Eggplant = aubergine = brinjal = melanzane

Let’s face it – eggplant is a bit of a weird vegetable. I won’t go on about its many different names, or that it has nothing to do with an egg. What I will go on about, however, is how fantastic it is. They are tasty if cooked correctly and extremely versatile. They qualify as a “free vegetable” as well! If you have ever been on a diet, you will know that all vegetables are not created equal. Starchy veggies like corn, sweet potatoes, pumpkin and carrots should be eaten in smaller portions, while leafy greens and veggies with fewer carbs and more water can (and should be) eaten in larger portions. And eggplant is one of those free veggies. Unless you are eating fried battered eggplant, you can probably eat as much of it as you like! Eggplant Parmigiana is no exception.


The cheesier, the better!

I probably buy about 6 – 8 eggplants a week. Yes, we really love the stuff! I cut them in blocks, strips or chunks and add them to stir-fries. Larger chunks are perfect to add to oven bakes with chicken pieces, a starchy vegetable and some seasoning. And I love them when my friend Paul makes his delicious beer batter and deep-fries them – not to be recommended while trying to eat healthily! So, of course, I love the traditional Sicilian dish of Melanzane alla Parmigiana or Parmigiana di Melanzane – a baked dish with eggplant, tomato sauce and cheese. The dish gets its name from the Parmigiano-Reggiano (Parmesan) cheese that also gives it a very distinctive taste. I would love to use Parmesan every time I make this, but it is quite expensive and I have often used generic hard cheese made from cow’s milk.


No need to get salty…

I do know why many people do not enjoy cooking eggplant. Peeling and salting? I never do! Traditionally eggplant is salted for 30 minutes to an hour to draw out some of the moisture before cooking. This reduces the bitter taste that eggplant occasionally has and prevents it from getting soggy while cooking. I rarely worry about salting eggplant. Steaming it for a few minutes in the microwave before cooking has the same effect. Cut the eggplant as desired (halved lengthwise, sliced or cubed) and microwave it for about 4 minutes on high. The eggplant is basically pre-cooked and therefore doesn’t need as much time in the oven or pan and has a lovely silky texture. Making a batch of home-made tomato sauce over the weekend and keeping it in the fridge or freezer cuts down on prep time even further!


Eggplant Parmigiana

Eggplant, tomato sauce and Parmesan cheese baked in delicious layers
Prep Time1 hour
Cook Time25 minutes
Course: Side Dish
Cuisine: Italian
Servings: 4 people
Author: Melby


  • 3 large eggplants, sliced thinly lengthwise
  • 30 ml olive oil
  • salt
  • 1 batch home-made tomato sauce (or use 3 cups of passata sauce)
  • 1 cup finely grated parmesan cheese
  • ½ cup grated mozzarella cheese (or another melting cheese like cheddar)
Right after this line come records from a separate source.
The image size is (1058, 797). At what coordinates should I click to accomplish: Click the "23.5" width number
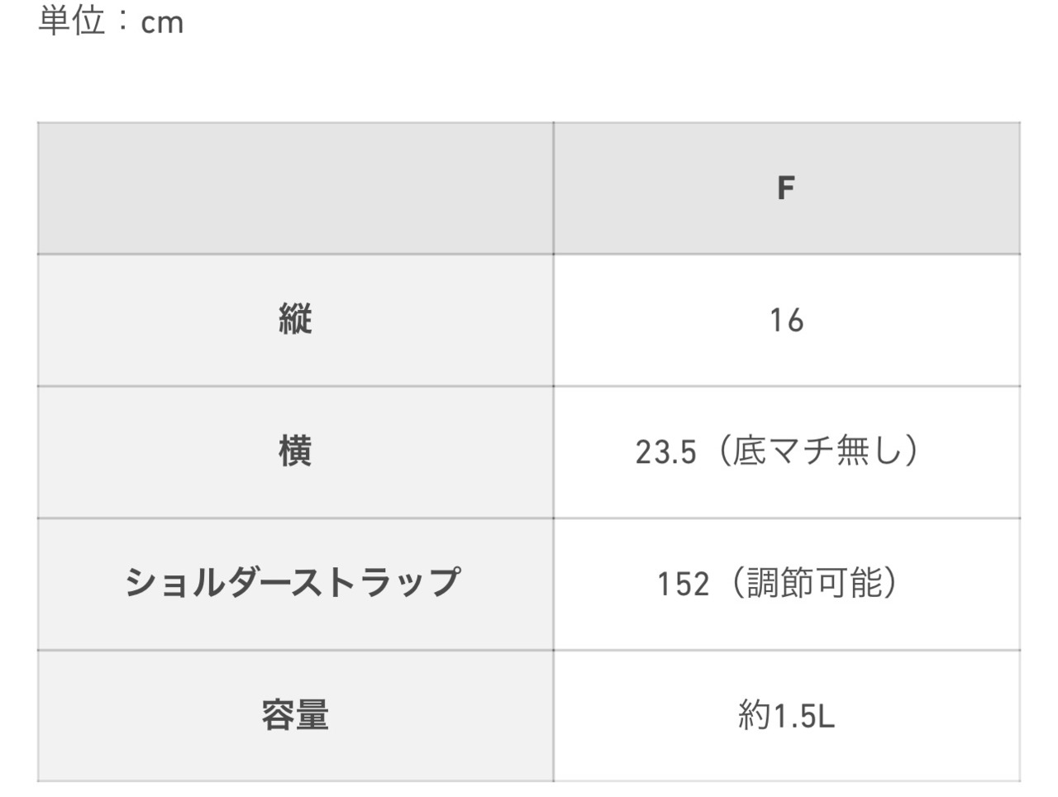(665, 452)
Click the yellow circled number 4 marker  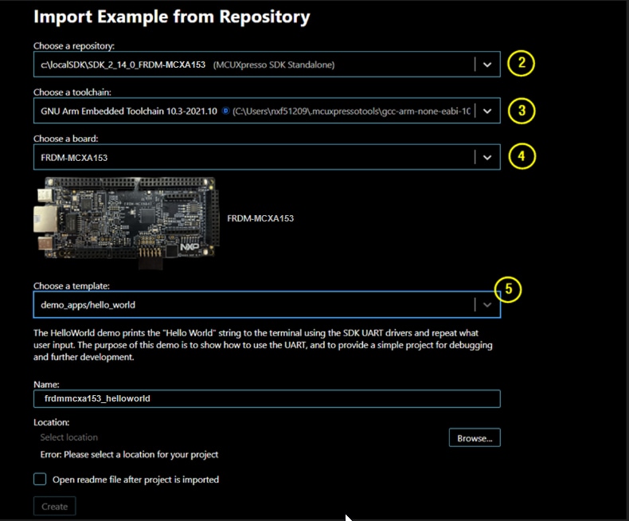click(521, 156)
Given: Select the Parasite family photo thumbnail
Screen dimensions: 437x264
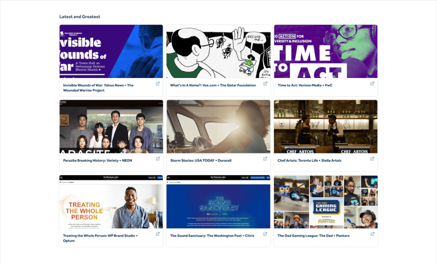Looking at the screenshot, I should tap(111, 127).
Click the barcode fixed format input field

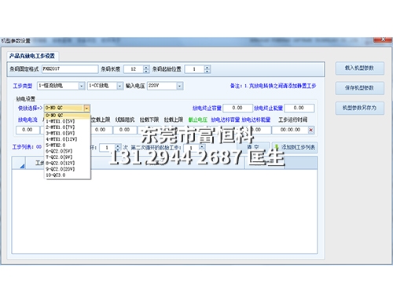pyautogui.click(x=70, y=69)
  • Preheat the oven to 160°C.
  • Prepare eggplant by slicing it and either microwaving for 4 minutes or salting the slices for 30 minutes - 1 hour.
  • Pat the slices dry with kitchen paper and place on a greased baking tray.
  • Season with salt and olive oil and bake at 160°C for approximately 30 minutes or until tender and slightly browned.
  • Warm up the home-made tomato sauce and mix the cheeses.
  • Once the eggplant is cooked, spread some tomato sauce in the bottom of a greased 20 x 20 cm ovenproof dish.
  • Add a layer of eggplant and sprinkle with cheese.
  • Continue with layers of tomato sauce, eggplant and cheese, ending with a final layer of cheese.
  • Bake at 160°C for 20 - 25 minutes and serve.


  • Traditionally the eggplant is floured and shallow fried. I have found this time consuming and the eggplant does absorb a lot of oil. Fried eggplant gives the whole dish a richer taste, but oven-baked eggplant is also tasty and is a bit healthier.
  • As mentioned before I have used generic hard cow's milk cheese instead of Parmesan to cut down on cost.